## BEGIN Exercise materials

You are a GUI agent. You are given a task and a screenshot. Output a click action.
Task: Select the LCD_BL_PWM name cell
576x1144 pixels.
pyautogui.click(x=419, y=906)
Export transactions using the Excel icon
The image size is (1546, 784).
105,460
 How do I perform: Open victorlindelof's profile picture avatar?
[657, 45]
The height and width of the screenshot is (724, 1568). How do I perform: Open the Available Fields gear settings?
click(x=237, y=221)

## END Exercise materials

> [Work instructions]: Output the lines of the data as a JSON list of strings, one string per line and no blank lines, beginning at the line containing "The height and" and going through the end of the data.

> [Exercise output]:
[
  "The height and width of the screenshot is (724, 1568). How do I perform: Open the Available Fields gear settings?",
  "click(x=237, y=221)"
]